Similar lawsuits have been filed in New Jersey, New York, Pennsylvania, and other states where sports betting is legal. Most cases are individual lawsuits rather than class actions, because gambling addiction manifests differently for each person and damages vary widely. However, some attorneys are pursuing class action certification for narrower claims, such as allegations that the companies violated state consumer protection laws by making misleading statements about responsible gaming features.

In early 2024, a coalition of attorneys representing multiple plaintiffs filed a motion for coordinated discovery, arguing that the same internal documents are relevant to cases across multiple states. If granted, this could accelerate the litigation by preventing the companies from forcing each plaintiff to fight separately for the same information.

No major settlements have been reached yet, but the litigation is still in early stages. The first cases are unlikely to go to trial before late 2024 or 2025, given the time required for discovery and motion practice. However, legal experts following the cases note similarities to earlier waves of litigation against tobacco companies and opioid manufacturers—industries that also had internal knowledge of addiction risks and made design choices that prioritized profit over safety.

The companies are defending aggressively. Their primary legal arguments include that gambling is a known risk that users assumed voluntarily, that the companies complied with all applicable regulations, and that individual choices and personal responsibility cannot be attributed to corporate conduct. They have filed motions to dismiss in several cases, arguing that the lawsuits fail to state a valid legal claim. As of mid-2024, most of these motions have been denied or are still pending, allowing the cases to proceed to discovery.

Regulatory pressure is also increasing. In 2024, several state legislatures introduced bills that would impose stricter requirements on betting apps, including mandatory cooling-off periods, lower default deposit limits, and prohibitions on certain types of push notifications. The industry is lobbying against these measures, but the growing awareness of gambling addiction linked to sports betting apps is changing the political landscape.

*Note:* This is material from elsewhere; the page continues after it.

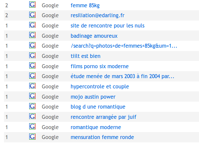This screenshot has width=199, height=143.
Task: Follow the 'badinage amoureux' keyword link
Action: coord(94,36)
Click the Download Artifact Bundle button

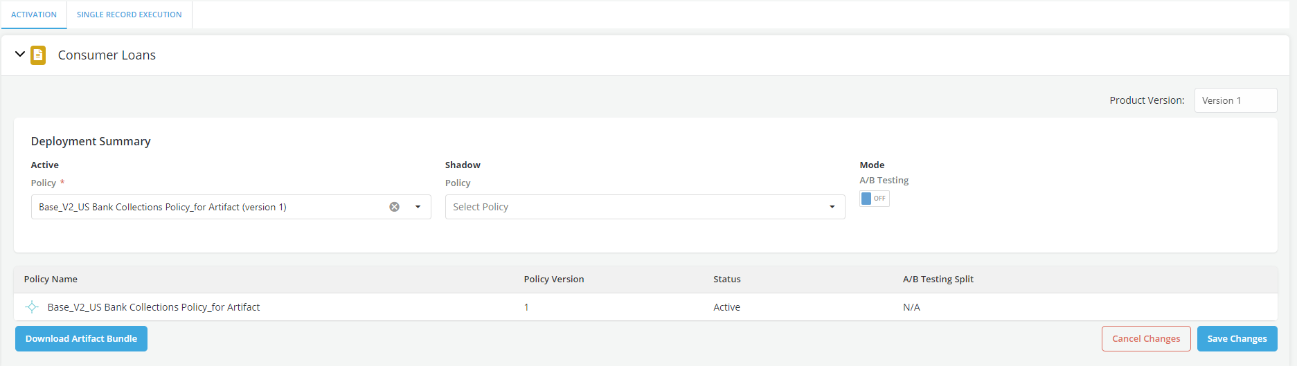pos(81,338)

For people considering legal action, the timeline varies by state. Statutes of limitations for personal injury and consumer protection claims typically range from two to four years, measured from either the date of injury or the date the person discovered or should have discovered the harm. Because gambling disorder often involves denial and concealment, some courts apply the discovery rule, meaning the clock does not start until the person recognized they had a problem. However, waiting too long can jeopardize a claim, so consulting with an attorney sooner is generally better.

What This Means

You did not fail. You did not lack willpower or make a series of inexplicably bad choices. You used a product that was designed, through extensive research and deliberate engineering, to override your ability to choose. The companies that made these apps knew they could cause the kind of harm you experienced. They had the studies, the internal data, and the warnings. They saw users like you in their systems, tracked your behavior, and understood you were developing a problem. They chose not to intervene because you were profitable.

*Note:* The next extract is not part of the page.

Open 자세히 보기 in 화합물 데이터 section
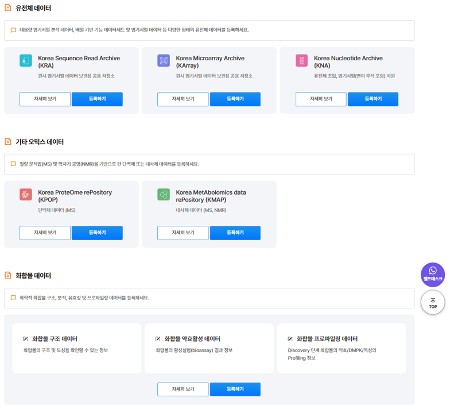 tap(183, 389)
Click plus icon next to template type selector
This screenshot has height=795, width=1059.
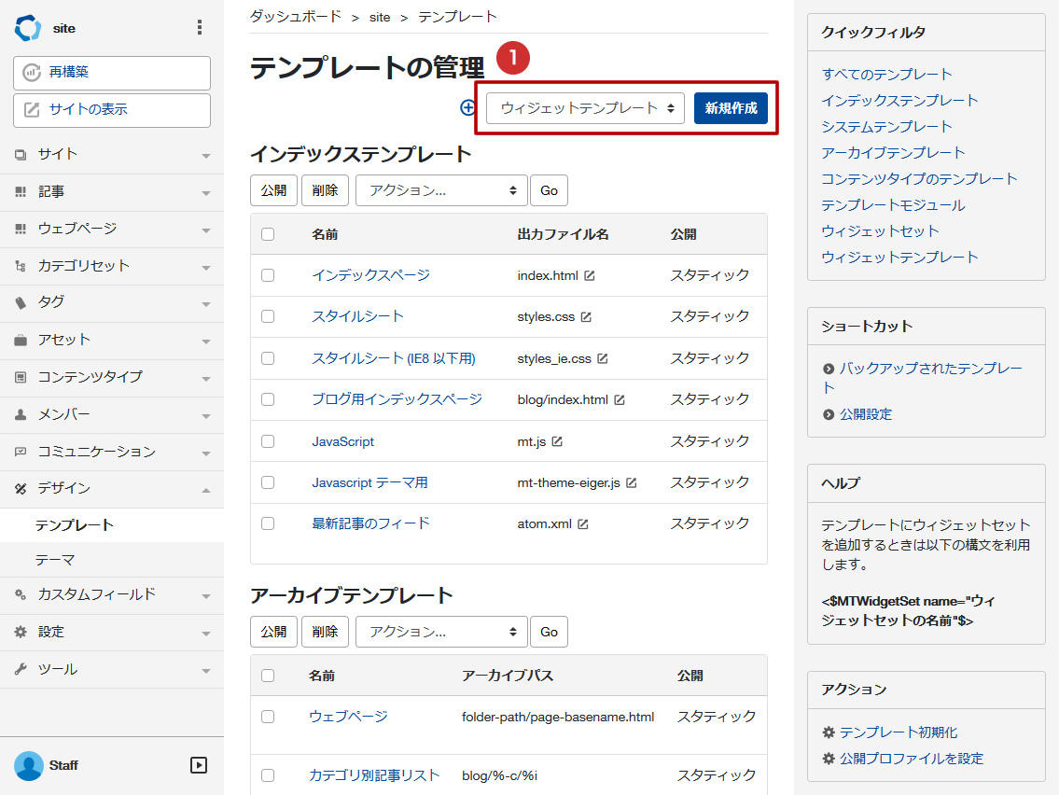pyautogui.click(x=468, y=107)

This was not chance. It was not genetic bad luck or a character flaw. It was a business model. They built the trap. They baited it with free bets and ease and the promise that this was just entertainment. They kept you in it with algorithms designed to exploit the way human brains respond to intermittent rewards. And when you were caught, they called it personal responsibility. What happened to you was the result of documented corporate decisions, made by people who knew better and chose profit anyway. The lawsuits are simply bringing that truth into the light.